Is using copyrighted work for educational purposes automatically considered fair use and thus legally allowed?
No, not automatically. While using copyrighted work for educational purposes is consistent with fair use under the first factor on “purpose and character of use,” the other three factors for assessing fair use listed in Table 1 (https://www.aipo.ateneo.edu/copyright-guidelines) must also be considered.
What are Creative Commons Licenses?
Creative Commons Licenses are​ public licenses created by Creative Commons that allow anyone to use copyrighted works without obtaining express permission to do so, provided the user abides by the license conditions specified by the copyright owner.
Can I quote from a published work such as a textbook or an academic journal?
Yes, but subject to fair use. “The making of quotations from a published work [does not constitute an infringement of copyright] if they are compatible with fair use and only to the extent justified for the purpose, including quotations from newspaper articles and periodicals in the form of press summaries: Provided, That the source and the name of the author, if appearing on the work, are mentioned;” (Sec. 184.b, RA 8293).

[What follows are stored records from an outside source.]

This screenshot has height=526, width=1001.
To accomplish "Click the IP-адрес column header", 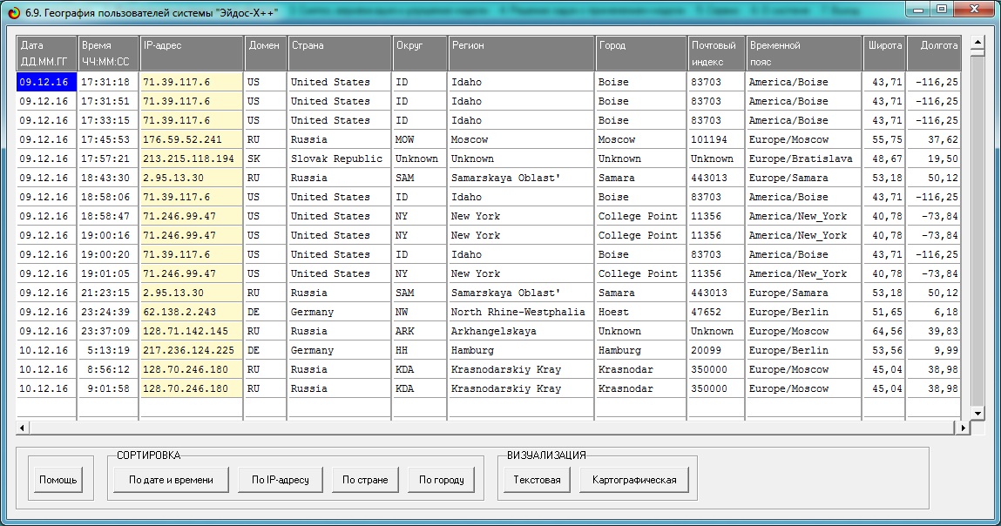I will click(191, 53).
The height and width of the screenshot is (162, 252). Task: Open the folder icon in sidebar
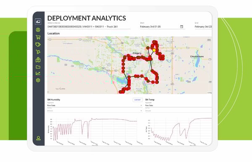coord(38,67)
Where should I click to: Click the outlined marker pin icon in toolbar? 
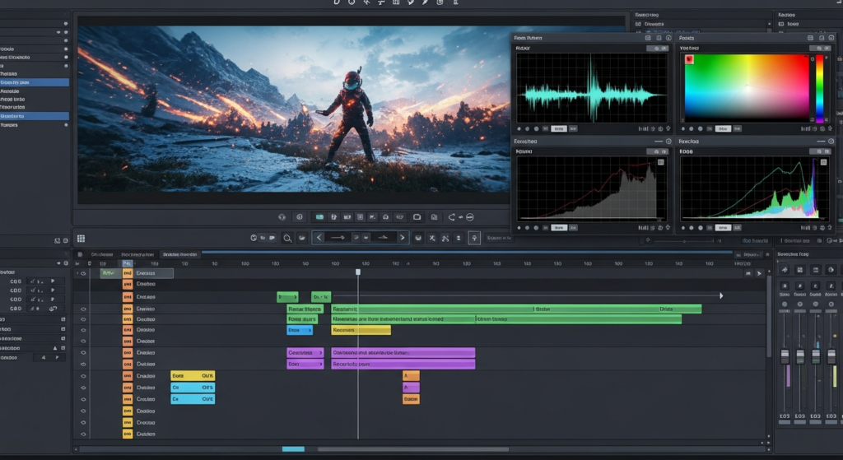474,238
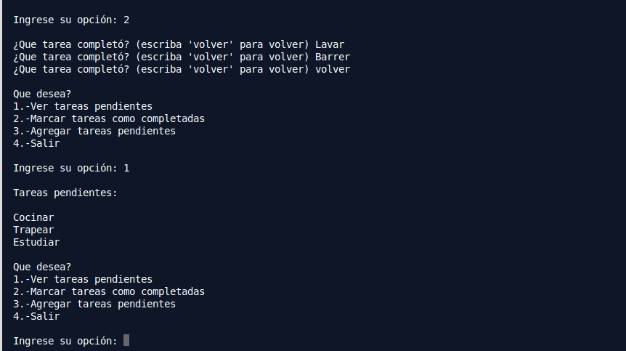The width and height of the screenshot is (626, 351).
Task: Click the pending task 'Cocinar'
Action: 33,217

Do I need to include the © symbol in my work?
Copyright symbol © is not necessary but can help remind users to respect copyright.
Ownership Issues
Who owns the copyright to my thesis/dissertation/capstone project?

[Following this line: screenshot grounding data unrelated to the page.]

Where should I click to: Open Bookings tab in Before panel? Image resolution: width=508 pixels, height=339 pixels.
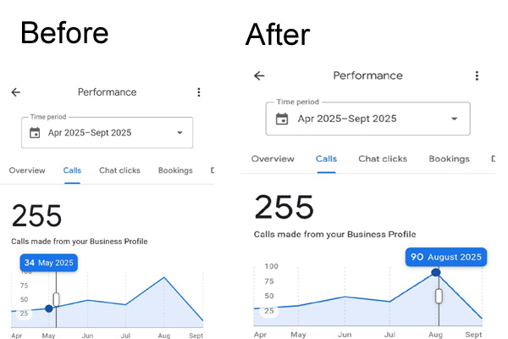click(175, 170)
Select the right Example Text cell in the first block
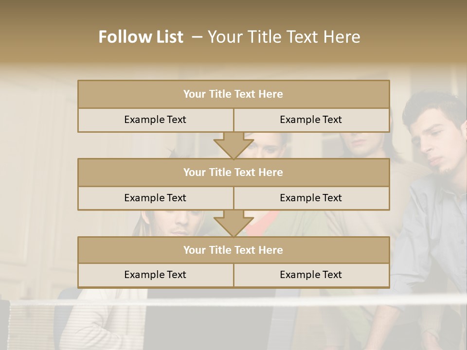The width and height of the screenshot is (467, 350). 311,120
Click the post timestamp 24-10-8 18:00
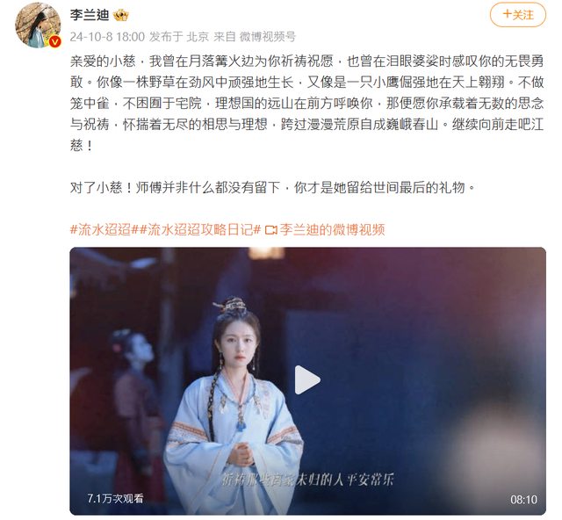The height and width of the screenshot is (520, 562). click(107, 37)
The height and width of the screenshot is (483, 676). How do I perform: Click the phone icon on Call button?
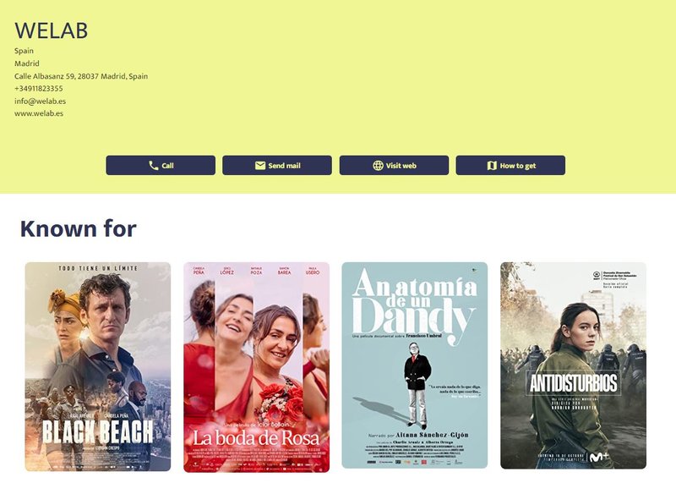(154, 166)
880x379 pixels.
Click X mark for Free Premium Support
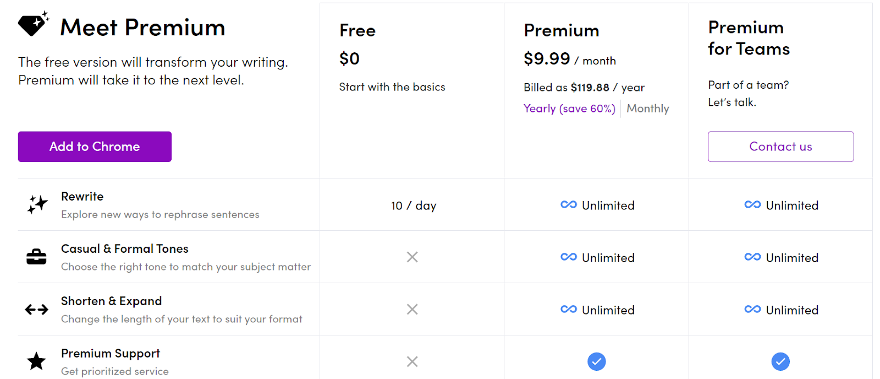point(412,361)
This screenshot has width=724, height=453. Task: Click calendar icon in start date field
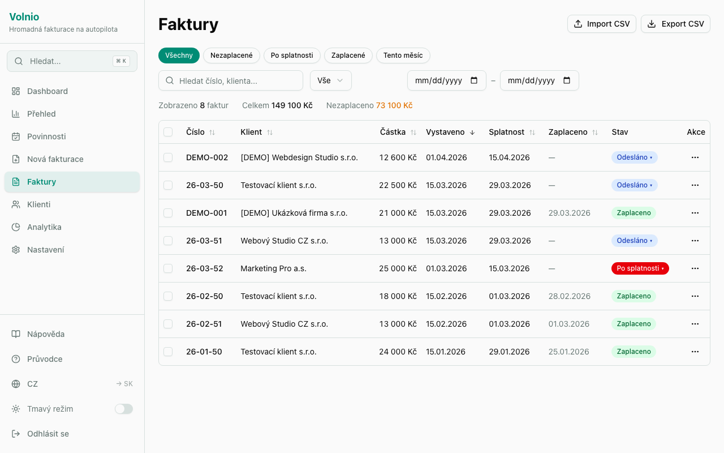[x=474, y=80]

As the creator of original work, you own the copyright. If you co-wrote it with others, then you co-own the same with your co-creators.
Who owns other IP generated by students?
Students who are not employed by the University shall own all Intellectual Property and associated IP rights they create in the normal course of studies, subject to applicable University Use rights, EXCEPT when ownership belongs to the University in pursuant to Section 7, Section 8, and Section 9 of ADMU IP Policy (https://www.aipo.ateneo.edu/ip-policy).
Who typically owns the IP generated by University/employees?
All rights in Intellectual Property devised, made, or created by an employee of the University in the course of his or her regularly assigned duties and activities of employment shall generally belong automatically to the University. This also applies to student employees.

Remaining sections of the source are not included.